As incoming college students continue to borrow from private lenders to combat rising tuition costs, low-income undergraduate students are among the least informed about the financial aid process, according to a new report released today (Friday) by the Institute for Higher Education Policy.
In “The Future of Private Loans: Who Is Borrowing, and Why?” the authors say it is crucial for these students to learn about the pros and cons of private loan borrowing before continuing their postsecondary education.
“Independent students tend to be low-income students,” says lead author Courtney McSwain. “There is a lot of concern that they don’t have access to information at various levels.”
Students are turning to the booming private loan industry because of rising tuition costs, limited federal loans and insufficient grant awards. The report says federal and private loans differ in structure, default risks, interest rates and fees, among other things.

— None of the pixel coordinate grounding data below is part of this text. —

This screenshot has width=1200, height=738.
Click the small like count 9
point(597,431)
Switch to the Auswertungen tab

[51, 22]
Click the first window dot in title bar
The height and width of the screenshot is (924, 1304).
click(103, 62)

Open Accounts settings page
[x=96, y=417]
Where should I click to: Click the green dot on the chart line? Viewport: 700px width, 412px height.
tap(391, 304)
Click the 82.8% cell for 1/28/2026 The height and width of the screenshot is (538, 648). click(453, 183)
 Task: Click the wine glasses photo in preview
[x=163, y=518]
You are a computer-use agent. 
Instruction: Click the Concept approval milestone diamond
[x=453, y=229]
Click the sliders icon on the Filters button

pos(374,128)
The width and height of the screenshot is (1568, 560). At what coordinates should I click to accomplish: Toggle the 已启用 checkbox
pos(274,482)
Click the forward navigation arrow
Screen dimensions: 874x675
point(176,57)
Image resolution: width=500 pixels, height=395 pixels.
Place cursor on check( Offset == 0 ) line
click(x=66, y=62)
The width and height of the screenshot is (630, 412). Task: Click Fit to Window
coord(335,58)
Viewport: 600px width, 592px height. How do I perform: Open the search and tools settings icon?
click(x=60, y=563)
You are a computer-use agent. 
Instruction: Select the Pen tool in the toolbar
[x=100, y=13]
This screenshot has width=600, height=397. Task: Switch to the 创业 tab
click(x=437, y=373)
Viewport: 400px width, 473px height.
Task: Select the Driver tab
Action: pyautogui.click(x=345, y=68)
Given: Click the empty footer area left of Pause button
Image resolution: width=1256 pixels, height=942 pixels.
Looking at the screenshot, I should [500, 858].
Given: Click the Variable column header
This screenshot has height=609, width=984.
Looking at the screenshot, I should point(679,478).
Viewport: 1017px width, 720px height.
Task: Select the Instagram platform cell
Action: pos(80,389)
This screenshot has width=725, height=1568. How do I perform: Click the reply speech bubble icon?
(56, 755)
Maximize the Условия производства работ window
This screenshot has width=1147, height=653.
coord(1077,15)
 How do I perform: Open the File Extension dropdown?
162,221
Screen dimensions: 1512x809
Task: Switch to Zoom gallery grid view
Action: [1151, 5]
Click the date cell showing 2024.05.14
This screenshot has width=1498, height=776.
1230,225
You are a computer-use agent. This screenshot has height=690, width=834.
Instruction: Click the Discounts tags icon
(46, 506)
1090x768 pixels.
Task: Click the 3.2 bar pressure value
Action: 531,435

Currently, the report says, 83 percent of private loan borrowers are undergraduate students, 9 percent are graduate students, 7 percent are professional students and 1 percent are postbaccalaureate students not in a degree program. Students seeking professional degrees tend to borrow the most money, nearly $11,000 a year, according to the report. By comparison, graduate students borrow more than $8,000 a year and undergraduates borrow about $6,000.
McSwain also says it’s important to note that, across the degree fields, many private loan borrowers attend private institutions.
“The [tuition] prices they’re facing are very high,” she says. “They are still looking to fill the remaining need.”
According to fafsa.com, the maximum amount that a student may borrow under the federal Stafford loan is based on his or her grade level. First-year students may borrow a maximum of $2,625. Second-year students may borrow an additional $3,500 while juniors and seniors may borrow $5,500 each year. Graduate and professional students may borrow $8,500 per year.
However, the report says not all borrowers take out the maximum amount of Stafford aid available to them or receive a Stafford loan at all. According to data collected by the U.S. Department of Education in 2003-2004, 82 percent of dependent private borrowers and 53 percent of independent private borrowers received the maximum Stafford amount.
“Students may have already exhausted cumulative limits on federal loans and find they need to borrow to continue their education,” says McSwain. “But the private loan industry’s benefits versus the costs can vary and it definitely has an impact on overall debt.”
The report says it is difficult to predict the future of private loans, but students will continue to supplement financial aid with private loans as long as there is a continuing gap between financial aid packages and tuition costs.